First of all, decide on a specific job title for your objective. Go back to your list of answers to the question “How can I demonstrate that I am the perfect candidate?” What are the two or three qualities, abilities or achievements that would make a candidate stand out as truly exceptional for that specific job?
The person in the above example recognized that the prospective employer, being a small, growing software company, would be very interested in candidates with an ability to generate new accounts. So they made that the very first point they got across in their resume.
Be sure the objective is to the point. Do not use fluffy phrases that are obvious or do not mean anything, such as: “allowing the ability to enhance potential and utilize experience in new challenges.” An objective may be broad and still somewhat undefined in some cases, such as: “a mid-level management position in the hospitality or entertainment industry.”
Remember, your resume will only get a few seconds attention, at best! You have to generate interest right away, in the first sentence they lay their eyes on. Having an objective statement that really sizzles is highly effective. And it’s simple to do. One format is:
OBJECTIVE: An xxx position in an organization where yyy and zzz would be needed (or, in an organization seeking yyy and zzz).
Xxx is the name of the position you are applying for. Yyy and zzz are the most compelling qualities, abilities or achievements that will really make you stand out above the crowd of applicants. Your previous research to find out what is most important to the employer will provide the information to fill in yyy and zzz.
If you are applying for several different positions, you should adapt your resume to each one. There is nothing wrong with having several different resumes, each with a different objective, each specifically crafted for a different type of position.

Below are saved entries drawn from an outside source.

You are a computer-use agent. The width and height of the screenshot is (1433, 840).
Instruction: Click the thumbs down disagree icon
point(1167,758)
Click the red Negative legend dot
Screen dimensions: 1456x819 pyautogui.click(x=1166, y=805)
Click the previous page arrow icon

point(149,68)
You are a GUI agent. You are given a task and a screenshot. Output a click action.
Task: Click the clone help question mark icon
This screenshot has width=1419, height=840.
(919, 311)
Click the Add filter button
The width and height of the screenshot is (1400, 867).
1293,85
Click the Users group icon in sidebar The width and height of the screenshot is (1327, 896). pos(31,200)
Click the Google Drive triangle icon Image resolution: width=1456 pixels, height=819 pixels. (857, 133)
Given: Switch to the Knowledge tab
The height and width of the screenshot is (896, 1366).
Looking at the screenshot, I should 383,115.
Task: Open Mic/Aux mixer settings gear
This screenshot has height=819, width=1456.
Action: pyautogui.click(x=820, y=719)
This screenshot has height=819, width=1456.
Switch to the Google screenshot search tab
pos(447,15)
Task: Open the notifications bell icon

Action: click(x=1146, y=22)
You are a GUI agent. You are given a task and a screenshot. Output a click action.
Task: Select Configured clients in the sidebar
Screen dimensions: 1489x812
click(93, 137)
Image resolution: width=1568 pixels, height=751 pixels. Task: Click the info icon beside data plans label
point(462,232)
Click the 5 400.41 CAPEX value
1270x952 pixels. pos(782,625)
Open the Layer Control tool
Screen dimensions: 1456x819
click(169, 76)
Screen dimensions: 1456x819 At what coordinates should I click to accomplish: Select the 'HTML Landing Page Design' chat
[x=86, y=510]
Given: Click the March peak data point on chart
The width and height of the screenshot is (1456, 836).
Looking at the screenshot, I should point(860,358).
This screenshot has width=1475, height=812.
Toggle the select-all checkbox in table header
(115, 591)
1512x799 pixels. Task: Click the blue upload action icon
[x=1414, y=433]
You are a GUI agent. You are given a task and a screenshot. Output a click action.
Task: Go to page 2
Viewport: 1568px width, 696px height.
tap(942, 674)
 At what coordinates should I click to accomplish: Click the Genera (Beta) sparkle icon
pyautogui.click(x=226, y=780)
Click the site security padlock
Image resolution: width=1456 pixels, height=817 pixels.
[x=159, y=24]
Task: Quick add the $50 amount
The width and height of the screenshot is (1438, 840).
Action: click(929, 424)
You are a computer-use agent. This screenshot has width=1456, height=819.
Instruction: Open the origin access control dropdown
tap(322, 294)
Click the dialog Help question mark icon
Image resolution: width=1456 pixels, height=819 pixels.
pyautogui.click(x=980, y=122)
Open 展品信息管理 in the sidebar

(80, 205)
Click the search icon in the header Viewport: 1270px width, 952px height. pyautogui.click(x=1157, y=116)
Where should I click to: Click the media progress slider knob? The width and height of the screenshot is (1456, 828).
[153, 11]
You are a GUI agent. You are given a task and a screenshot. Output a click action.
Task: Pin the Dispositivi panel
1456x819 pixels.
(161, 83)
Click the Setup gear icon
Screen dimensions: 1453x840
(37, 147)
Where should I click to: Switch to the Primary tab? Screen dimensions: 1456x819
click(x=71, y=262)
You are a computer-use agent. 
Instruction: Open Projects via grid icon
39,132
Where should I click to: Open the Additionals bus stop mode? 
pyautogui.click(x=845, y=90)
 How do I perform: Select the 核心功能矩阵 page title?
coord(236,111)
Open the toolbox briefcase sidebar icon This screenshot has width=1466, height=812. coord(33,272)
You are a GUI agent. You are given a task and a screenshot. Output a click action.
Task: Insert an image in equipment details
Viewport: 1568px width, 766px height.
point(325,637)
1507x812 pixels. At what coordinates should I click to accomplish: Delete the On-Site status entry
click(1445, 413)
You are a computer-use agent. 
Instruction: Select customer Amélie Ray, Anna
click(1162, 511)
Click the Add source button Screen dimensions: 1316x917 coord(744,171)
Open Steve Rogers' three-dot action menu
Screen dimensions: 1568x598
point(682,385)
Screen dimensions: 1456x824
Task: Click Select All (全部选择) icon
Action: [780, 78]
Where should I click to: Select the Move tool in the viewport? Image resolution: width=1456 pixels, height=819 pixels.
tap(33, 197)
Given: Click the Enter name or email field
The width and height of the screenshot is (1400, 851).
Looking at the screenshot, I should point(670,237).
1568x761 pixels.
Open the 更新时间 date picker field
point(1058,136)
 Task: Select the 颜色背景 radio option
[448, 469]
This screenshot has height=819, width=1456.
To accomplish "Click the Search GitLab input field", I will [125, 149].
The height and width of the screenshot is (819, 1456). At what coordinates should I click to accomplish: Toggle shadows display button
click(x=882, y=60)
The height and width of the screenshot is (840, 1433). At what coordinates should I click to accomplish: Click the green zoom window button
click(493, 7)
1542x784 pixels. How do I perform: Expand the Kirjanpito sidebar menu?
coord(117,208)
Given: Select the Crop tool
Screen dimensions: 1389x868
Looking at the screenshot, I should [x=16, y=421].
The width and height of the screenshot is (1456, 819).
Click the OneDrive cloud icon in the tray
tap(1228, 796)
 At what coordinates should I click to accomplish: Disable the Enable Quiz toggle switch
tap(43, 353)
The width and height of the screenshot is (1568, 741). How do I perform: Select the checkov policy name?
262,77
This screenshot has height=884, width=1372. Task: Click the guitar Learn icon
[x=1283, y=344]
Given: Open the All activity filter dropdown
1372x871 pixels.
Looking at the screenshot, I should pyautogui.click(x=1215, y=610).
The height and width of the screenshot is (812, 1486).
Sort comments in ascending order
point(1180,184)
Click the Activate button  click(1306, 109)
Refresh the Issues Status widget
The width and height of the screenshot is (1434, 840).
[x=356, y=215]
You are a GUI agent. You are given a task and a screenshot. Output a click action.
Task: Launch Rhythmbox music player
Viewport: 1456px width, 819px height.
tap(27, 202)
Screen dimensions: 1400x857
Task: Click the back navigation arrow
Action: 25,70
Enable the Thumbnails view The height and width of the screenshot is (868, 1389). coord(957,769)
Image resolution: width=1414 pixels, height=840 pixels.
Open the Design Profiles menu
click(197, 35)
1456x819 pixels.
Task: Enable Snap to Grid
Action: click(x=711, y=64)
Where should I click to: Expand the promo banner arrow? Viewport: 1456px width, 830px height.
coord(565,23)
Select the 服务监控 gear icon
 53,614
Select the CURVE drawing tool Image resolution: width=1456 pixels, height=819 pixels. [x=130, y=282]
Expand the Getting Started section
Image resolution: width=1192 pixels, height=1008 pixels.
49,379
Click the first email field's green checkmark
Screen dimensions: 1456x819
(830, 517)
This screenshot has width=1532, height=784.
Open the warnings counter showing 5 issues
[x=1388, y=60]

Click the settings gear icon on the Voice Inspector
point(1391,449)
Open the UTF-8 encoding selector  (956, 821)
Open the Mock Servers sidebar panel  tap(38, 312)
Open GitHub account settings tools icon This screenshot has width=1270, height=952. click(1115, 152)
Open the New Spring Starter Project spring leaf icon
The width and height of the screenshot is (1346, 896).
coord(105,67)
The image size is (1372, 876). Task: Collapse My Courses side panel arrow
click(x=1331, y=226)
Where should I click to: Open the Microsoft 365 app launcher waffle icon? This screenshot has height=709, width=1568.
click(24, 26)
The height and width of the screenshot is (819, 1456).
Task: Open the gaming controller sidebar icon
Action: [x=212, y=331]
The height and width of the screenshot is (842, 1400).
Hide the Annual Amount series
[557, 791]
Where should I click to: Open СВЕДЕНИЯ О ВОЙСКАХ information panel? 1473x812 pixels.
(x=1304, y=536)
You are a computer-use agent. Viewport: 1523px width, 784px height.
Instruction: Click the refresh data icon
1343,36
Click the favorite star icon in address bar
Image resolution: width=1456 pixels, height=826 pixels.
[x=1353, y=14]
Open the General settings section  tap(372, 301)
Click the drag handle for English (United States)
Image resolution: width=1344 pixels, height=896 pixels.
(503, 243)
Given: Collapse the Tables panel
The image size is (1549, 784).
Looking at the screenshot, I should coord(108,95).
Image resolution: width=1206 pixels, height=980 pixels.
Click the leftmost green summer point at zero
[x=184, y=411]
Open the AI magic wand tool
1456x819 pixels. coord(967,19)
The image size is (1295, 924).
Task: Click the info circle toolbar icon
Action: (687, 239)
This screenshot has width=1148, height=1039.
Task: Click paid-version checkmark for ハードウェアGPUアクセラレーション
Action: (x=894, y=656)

You may even want to change some parts of your resume for each job you apply for. Have an objective that is perfectly matched with the job you are applying for. Remember, you are writing advertising copy, not your life story.
It is sometimes appropriate to include your Objective in your Summary section rather than have a separate Objective section. (Examples to follow.) The point of using an Objective is to create a specific psychological response in the mind of the reader.
If you are making a career change or have a limited work history, you want the employer to immediately focus on where you are going, rather than where you have been. If you are looking for another job in your present field, it is more important to stress your qualities, achievements and abilities first.
A few examples of separate Objective sections:
Vice president of marketing in an organization where a strong track record of expanding market share and internet savvy is needed.
Senior staff position with a bank that offers the opportunity to use my expertise in commercial real estate lending and strategic management.
An entry-level position in the hospitality industry where a background in advertising and public relations would be needed.
A position teaching English as a second language where a special ability to motivate and communicate effectively with students would be needed.
Divemaster in an organization where an extensive knowledge of Carribean sea life and a record of leaving customers feeling they have had a once-in-a lifetime experience is needed.